Les dispositions constitutionnelles doivent être respectées aussi bien par l’assemblée que par l’exécutif. Chacun dans son domaine, pour un seul motif, légiférer pour assurer un progrès des acquis sociaux. Autrement dit, éviter certains errements, comme en France, le refus du président Mitterrand d’inscrire à l’ordre du jour de la session parlementaire, la révision de la loi Falloux sur le financement des investissements dans les établissements scolaires privés. De même au sein de l’assemblée, que le président soit majoritaire ou minoritaire, il doit pouvoir bénéficier du soutien de l’assemblée à chaque fois qu’il y va de l’intérêt général. Par conséquent un blocage institutionnel ne devrait pas être initié par l’un des organes, législatif comme exécutif.
La dissolution de l’assemblée nationale ne pouvant être envisagée, dans les deux années, l’actuelle opposition devenue majoritaire, gagnerait à faire entendre la voix du peuple qui l’a élue. Depuis la révision constitutionnelle initiée sous Macky Sall c’est l’occasion pour l’opposition qui devient majoritaire de régler de manière définitive le statut de l’opposition, de proposer des lois pour en finir avec la punition par le pouvoir des populations pour la simple raison que leurs collectivités sont dirigées par l’opposition.
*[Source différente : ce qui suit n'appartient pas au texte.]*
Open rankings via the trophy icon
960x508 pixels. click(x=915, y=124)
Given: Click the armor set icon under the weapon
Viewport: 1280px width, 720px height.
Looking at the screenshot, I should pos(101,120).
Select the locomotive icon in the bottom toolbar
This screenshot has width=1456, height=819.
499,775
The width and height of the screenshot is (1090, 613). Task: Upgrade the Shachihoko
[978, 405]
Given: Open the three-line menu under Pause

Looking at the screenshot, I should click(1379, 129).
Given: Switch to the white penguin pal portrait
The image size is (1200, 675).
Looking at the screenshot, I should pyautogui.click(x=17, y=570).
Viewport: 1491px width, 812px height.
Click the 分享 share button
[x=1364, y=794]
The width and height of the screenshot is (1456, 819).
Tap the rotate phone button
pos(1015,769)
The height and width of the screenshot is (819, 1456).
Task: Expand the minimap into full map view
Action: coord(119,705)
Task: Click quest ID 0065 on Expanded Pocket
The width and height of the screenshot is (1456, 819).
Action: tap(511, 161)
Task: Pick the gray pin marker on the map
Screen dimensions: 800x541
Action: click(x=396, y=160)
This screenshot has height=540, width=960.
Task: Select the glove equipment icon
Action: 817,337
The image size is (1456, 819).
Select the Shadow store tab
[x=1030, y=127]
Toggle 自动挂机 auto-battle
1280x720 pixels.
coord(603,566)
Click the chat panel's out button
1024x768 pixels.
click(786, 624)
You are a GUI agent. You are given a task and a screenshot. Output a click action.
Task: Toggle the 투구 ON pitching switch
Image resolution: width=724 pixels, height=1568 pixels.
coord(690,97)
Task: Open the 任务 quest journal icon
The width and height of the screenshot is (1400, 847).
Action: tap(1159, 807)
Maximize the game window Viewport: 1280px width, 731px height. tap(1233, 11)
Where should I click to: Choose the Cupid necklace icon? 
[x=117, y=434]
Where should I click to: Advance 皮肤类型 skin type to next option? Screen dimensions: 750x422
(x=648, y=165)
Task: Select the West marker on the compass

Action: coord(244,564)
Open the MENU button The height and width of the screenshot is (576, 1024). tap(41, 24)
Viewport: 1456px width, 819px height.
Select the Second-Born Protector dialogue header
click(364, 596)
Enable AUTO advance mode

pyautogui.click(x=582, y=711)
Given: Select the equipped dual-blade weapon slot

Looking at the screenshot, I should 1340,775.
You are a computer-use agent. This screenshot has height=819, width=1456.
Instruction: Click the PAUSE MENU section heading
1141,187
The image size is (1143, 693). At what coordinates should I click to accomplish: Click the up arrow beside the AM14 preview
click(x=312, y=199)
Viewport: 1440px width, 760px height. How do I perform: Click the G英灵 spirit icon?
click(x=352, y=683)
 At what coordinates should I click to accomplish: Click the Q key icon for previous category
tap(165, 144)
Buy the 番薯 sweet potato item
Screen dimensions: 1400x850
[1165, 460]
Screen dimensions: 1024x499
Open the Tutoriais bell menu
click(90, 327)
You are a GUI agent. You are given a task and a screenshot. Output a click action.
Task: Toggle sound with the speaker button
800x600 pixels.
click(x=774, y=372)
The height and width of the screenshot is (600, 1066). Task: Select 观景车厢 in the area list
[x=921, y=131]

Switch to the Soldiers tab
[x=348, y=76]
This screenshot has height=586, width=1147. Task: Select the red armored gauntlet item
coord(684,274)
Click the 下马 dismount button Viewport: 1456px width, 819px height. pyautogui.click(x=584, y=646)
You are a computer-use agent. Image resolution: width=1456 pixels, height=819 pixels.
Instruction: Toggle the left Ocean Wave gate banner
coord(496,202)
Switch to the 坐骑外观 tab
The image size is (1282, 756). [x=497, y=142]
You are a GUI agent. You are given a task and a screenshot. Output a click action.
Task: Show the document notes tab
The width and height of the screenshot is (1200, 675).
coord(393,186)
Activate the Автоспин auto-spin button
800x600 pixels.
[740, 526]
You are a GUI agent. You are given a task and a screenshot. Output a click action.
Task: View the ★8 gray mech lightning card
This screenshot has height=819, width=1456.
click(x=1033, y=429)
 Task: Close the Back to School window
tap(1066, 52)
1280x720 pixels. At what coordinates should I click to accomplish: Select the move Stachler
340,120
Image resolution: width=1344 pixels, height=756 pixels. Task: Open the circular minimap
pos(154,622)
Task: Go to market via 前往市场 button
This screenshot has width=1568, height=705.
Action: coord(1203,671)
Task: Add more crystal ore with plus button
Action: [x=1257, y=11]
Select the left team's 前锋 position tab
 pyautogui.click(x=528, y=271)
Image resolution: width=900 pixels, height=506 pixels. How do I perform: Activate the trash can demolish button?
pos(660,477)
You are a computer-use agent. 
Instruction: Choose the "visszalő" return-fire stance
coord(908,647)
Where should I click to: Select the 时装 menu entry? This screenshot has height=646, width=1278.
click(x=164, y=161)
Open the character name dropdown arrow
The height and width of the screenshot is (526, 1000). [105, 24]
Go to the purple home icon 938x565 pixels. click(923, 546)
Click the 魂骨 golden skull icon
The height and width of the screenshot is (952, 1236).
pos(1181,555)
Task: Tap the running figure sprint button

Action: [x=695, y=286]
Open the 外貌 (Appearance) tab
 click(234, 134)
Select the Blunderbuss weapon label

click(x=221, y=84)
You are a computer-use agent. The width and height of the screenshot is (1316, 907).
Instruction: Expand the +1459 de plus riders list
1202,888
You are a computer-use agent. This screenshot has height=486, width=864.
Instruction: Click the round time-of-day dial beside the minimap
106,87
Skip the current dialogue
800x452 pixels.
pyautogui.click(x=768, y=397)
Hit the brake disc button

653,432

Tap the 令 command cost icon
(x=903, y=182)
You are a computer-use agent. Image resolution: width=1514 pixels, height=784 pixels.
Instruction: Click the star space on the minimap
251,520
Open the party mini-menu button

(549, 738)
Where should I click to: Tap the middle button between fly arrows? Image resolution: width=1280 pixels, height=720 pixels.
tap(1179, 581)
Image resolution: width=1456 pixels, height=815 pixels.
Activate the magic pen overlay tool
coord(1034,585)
Ou encore, de mettre en application une loi portant sur le financement des partis politiques pour plus de transparence et de traçabilité, de passer en revue les accords portant sur les richesses nationales, notamment le gaz, le pétrole et les ressources halieutiques.
Un président n’étant pas élu pour être inerte, l’actuel dont le mandat expire en 2024, garant de l’unité nationale, jouera-t– il l’arbitre ?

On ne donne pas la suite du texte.